Hij dronken wat zout water.
Hij rende op en neer de trap op.
De vreemdeling zien, de hond blafte luid.
Deze keukenmachine bereidt eten binnen 10 minuten.
Matilda werd wakker vroeg in de ochtend en maakte zich klaar naar Gaan naar school.
Verbindende werkwoorden zijn werkwoorden die een toestand uitdrukken. Verbindende werkwoorden koppelen het onderwerp van de zin aan een woord of zin in het predikaat. Het koppelen van werkwoorden helpt om het onderwerp verder te identificeren of te beschrijven.
Zijn, zijn en lijken zijn drie werkwoorden die altijd als koppelwerkwoorden fungeren. Andere werkwoorden zoals voelen, blijven, kijken, proeven, ruiken, klinken, verschijnen, draaien kunnen fungeren als zowel koppelwerkwoorden als actiewerkwoorden, afhankelijk van de context.
Ze is de moeder van deze baby.
De huid van de baby voelt zo zacht en soepel.
Deze crème smaken hemels.
Hij bleef overstuur en humeurig, zelfs na hun herhaalde pogingen om hem op te vrolijken.
Je stem klanken raar, kom je ergens mee naar beneden?

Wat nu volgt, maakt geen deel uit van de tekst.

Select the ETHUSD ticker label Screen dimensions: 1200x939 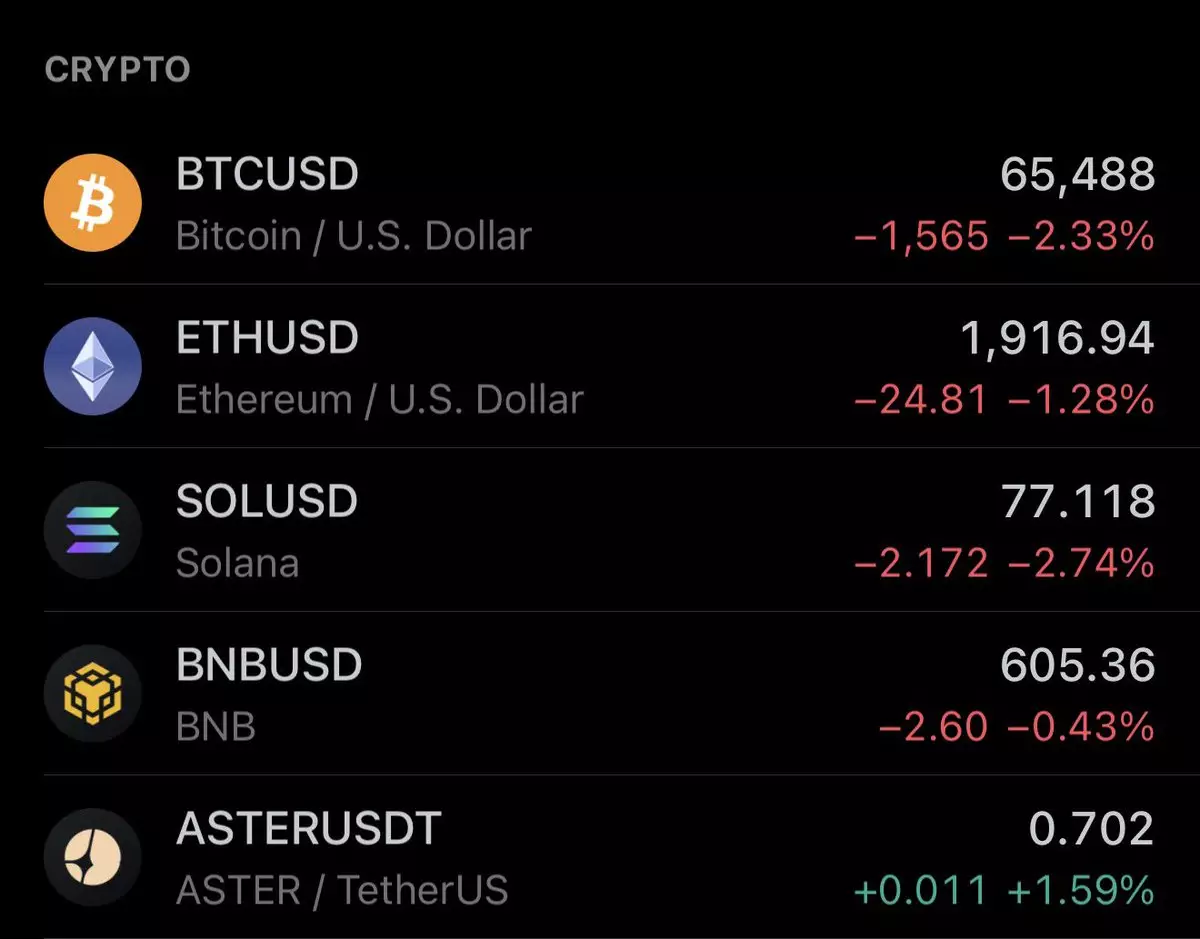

Het woord, de zin of de zin na het werkwoord koppelen wordt het onderwerp complement genoemd. Daarom kan het koppelen van een werkwoord ook worden gedefinieerd als een werkwoord dat het onderwerp en het onderwerp complementeert. Het is ook belangrijk om op te merken dat een koppelwerkwoord niet kan bestaan zonder een aanvulling. Dat wil zeggen, koppelen van werkwoord moet worden gevolgd door een aanvulling om een zinvolle zin te vormen.
Dit ijs smaakt ...
Actiewerkwoord is een werkwoord dat een actie aangeeft.
Koppelwerkwoord is een werkwoord dat het onderwerp verbindt met zijn complement.

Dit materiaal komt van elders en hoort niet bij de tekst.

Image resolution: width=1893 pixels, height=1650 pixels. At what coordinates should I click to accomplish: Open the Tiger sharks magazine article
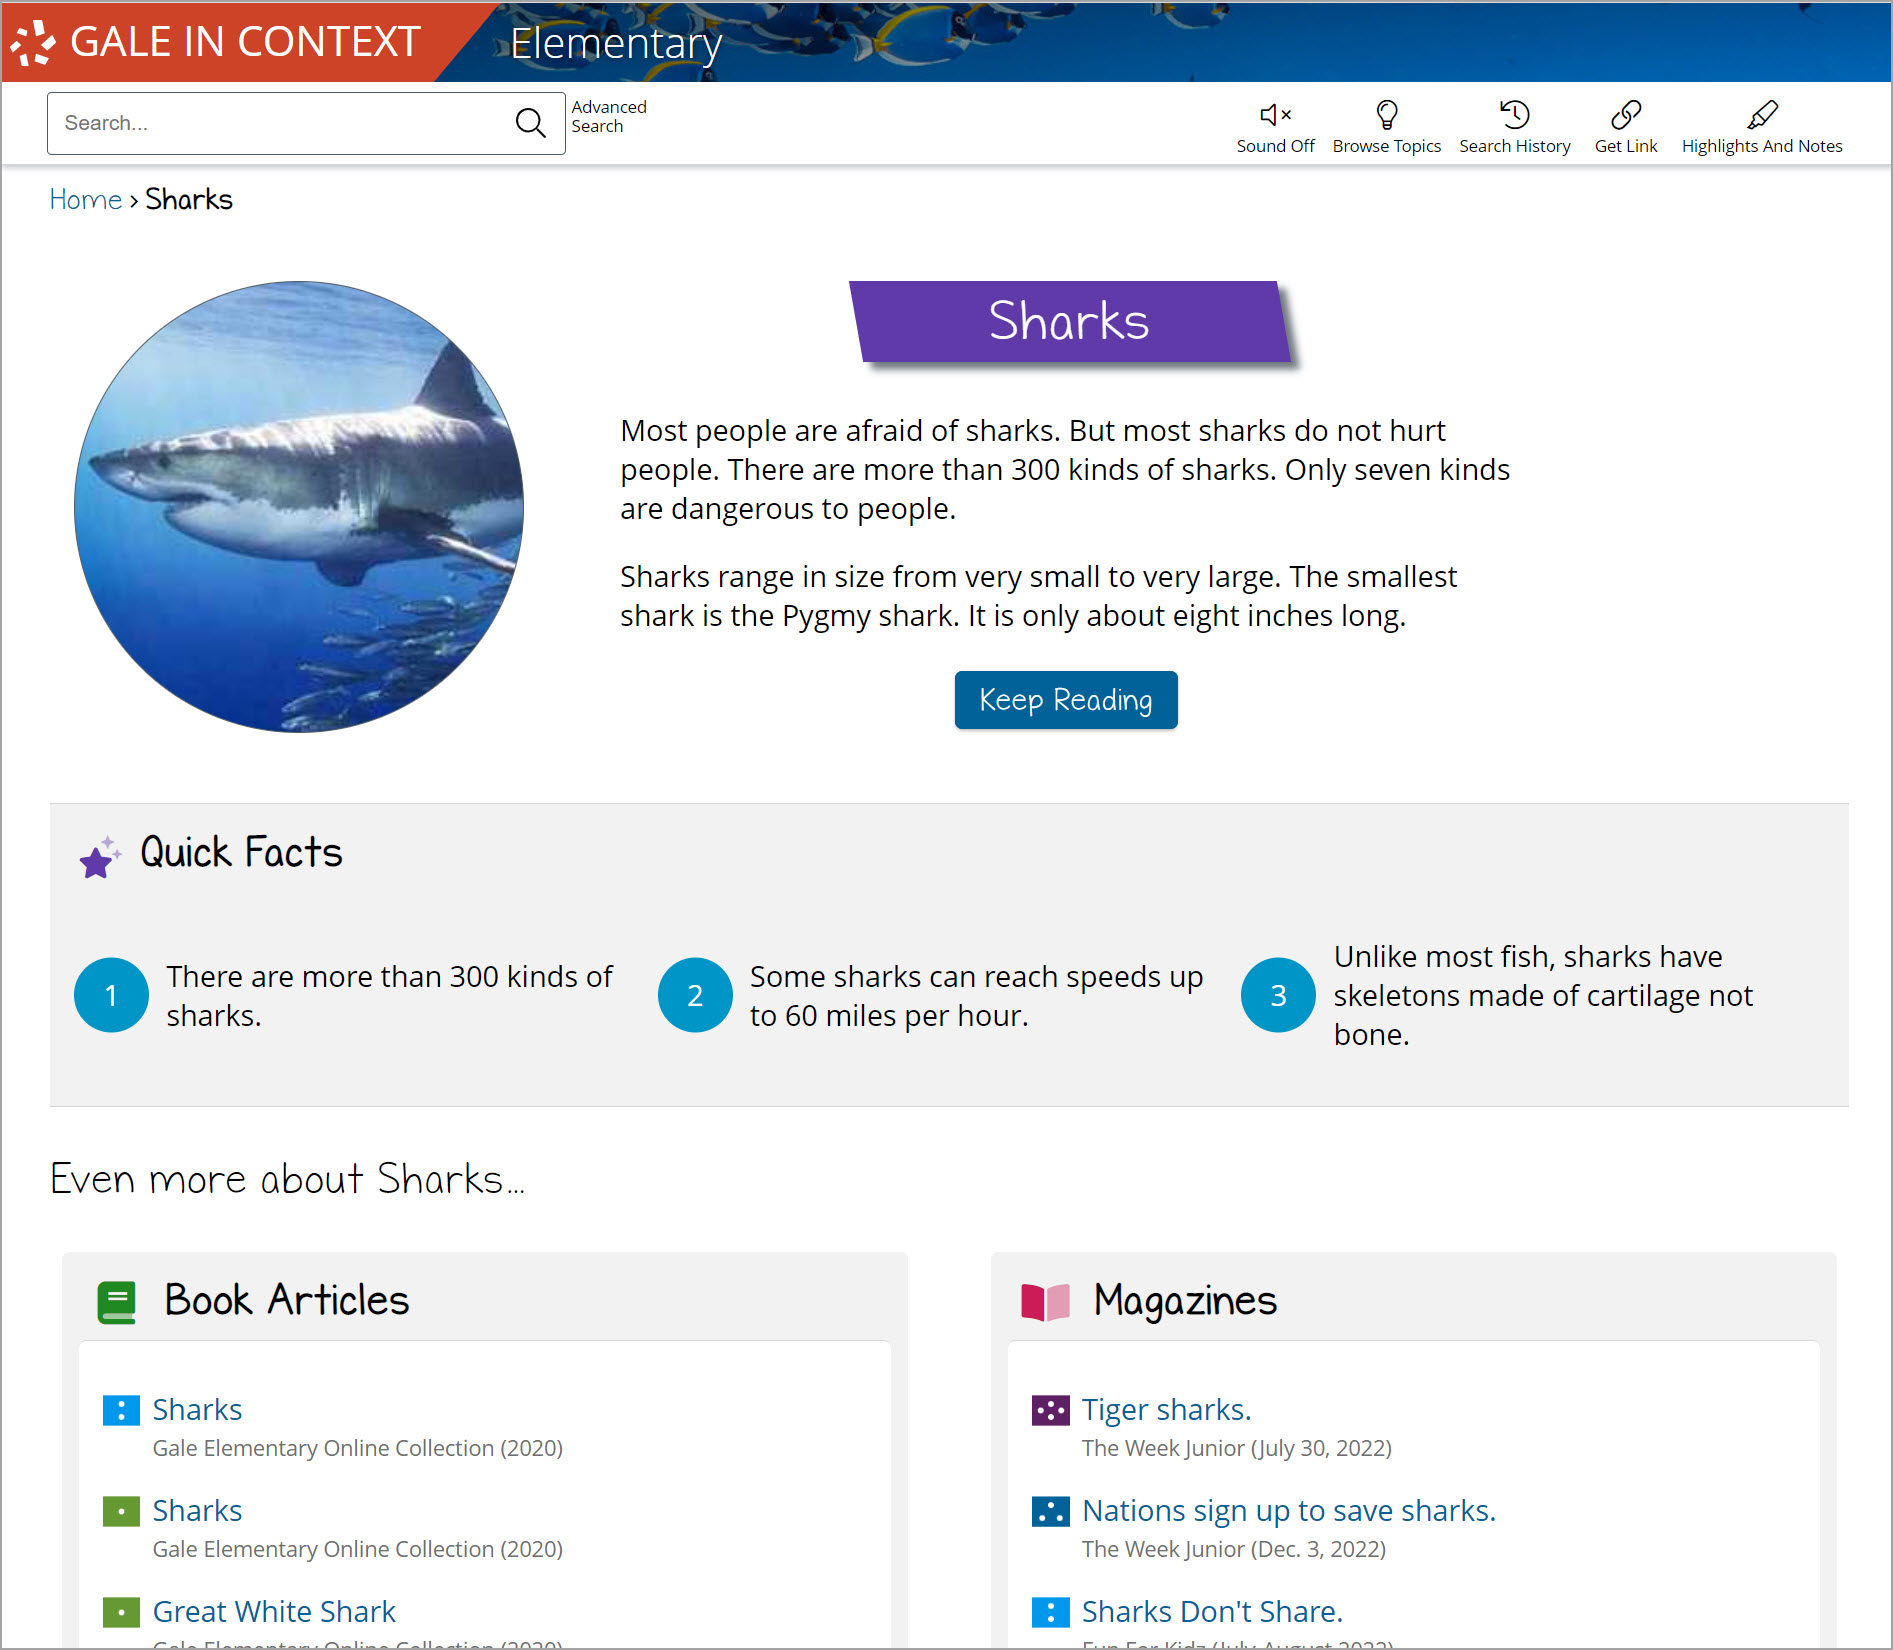[x=1166, y=1409]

Werkwoorden een actie uitdrukken.
Koppelen van werkwoorden een staat uitdrukken.
Werkwoorden worden gevolgd door objecten.
Koppelen van werkwoorden worden gevolgd door onderwerps aanvullingen.
Werkwoorden kan bestaan zonder een object.
Koppelen van werkwoorden kan niet bestaan met een vakcomplement.
Werkwoorden geef de actie aan die door het onderwerp wordt uitgevoerd.
Koppelen van werkwoorden helpen om het onderwerp te identificeren of te beschrijven.